EXCERPTED TEXT:
====================
- Born: Donessa Dorothy Van Engle August 14, 1910 Harlem, New York, US
- Died: May 10, 2004 (aged 93) Ocala, Florida, US
- Other names: Donessa Dorothy Hollon
- Occupations: Actress; model; seamstress;
- Years active: 1932–1939
- Employer: Oscar Micheaux
- Known for: Starring in Murder in Harlem and Swing!
- Spouse: Herbert Hollon
- Children: 2

= Dorothy Van Engle =

American actress and model (1910–2004)

Dorothy Van Engle (August 14, 1910 – May 10, 2004) was an American actress who performed throughout the 1930s. She starred in Oscar Micheaux films, including Murder in Harlem and Swing!. Beautiful and sophisticated, she wore fashionable "updos" in her films.

==History==
===Early life===
Born Donessa Dorothy Van Engle in Harlem, New York, on August 14, 1910, she grew up with her mother and stepfather, being influenced by the latter's band and show business activities. It was through these acquaintances that she first met Oscar Micheaux and began starring in his films. Before that point, she had been working as a model and it was through these jobs that she made money, as Micheaux's low budget films never had the money to properly pay the actors. But, in her own words, she stated that she acted for fun and enjoyed the "adventure" such roles gave her. Also working as a seamstress, she made her own costumes for her film roles.
====================
GIVEN MATERIAL:
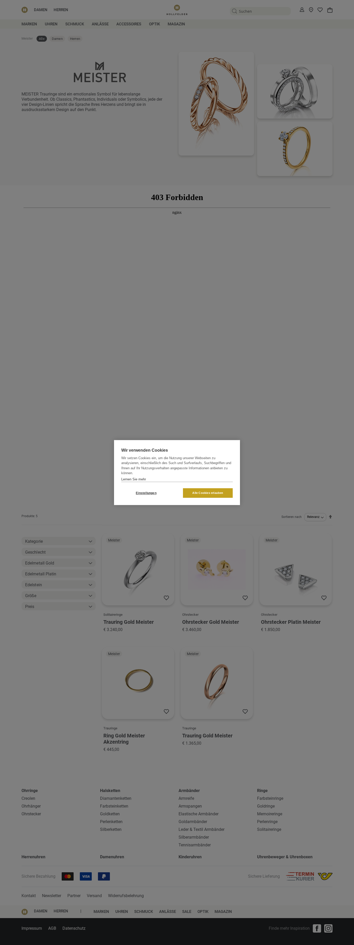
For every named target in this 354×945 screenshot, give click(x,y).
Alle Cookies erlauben (207, 492)
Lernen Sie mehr (133, 479)
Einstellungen (146, 493)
====================
EXERCISE TASKS:
a - In the Dorothy Van Engle biography, who made the costumes she wore in her film roles?
b - Carry the Dorothy Van Engle biography on from its last sentence.

EXERCISE ANSWERS:
a - She made them herself.

b -
===Film career===
Cast as the main female lead in the 1935 film Murder in Harlem, Engle acted as a strong female character who actually solved the private eye's cases rather than the male lead. The film's subject matter and original source events were criticized, however, along with Engle and the other actress's acting in the film, as if their lines were being delivered with an "air of artificiality". In 1938's Swing!, she played the role of an assistant producer to the black male lead who played a producer character and it was her role that was responsible for making the critical show idea that allowed the male lead to be successful in the film. Ohio State University's professor of film studies, J. Ronald Green, described her as one of the few primary women actors cast by Micheaux and she frequently played intelligent and strong-minded characters that acted as a "proto-feminist role" for women at the time. Green further stated that it was these race films that were the sole source of positive representation of black Americans in media during the early half of the 20th century.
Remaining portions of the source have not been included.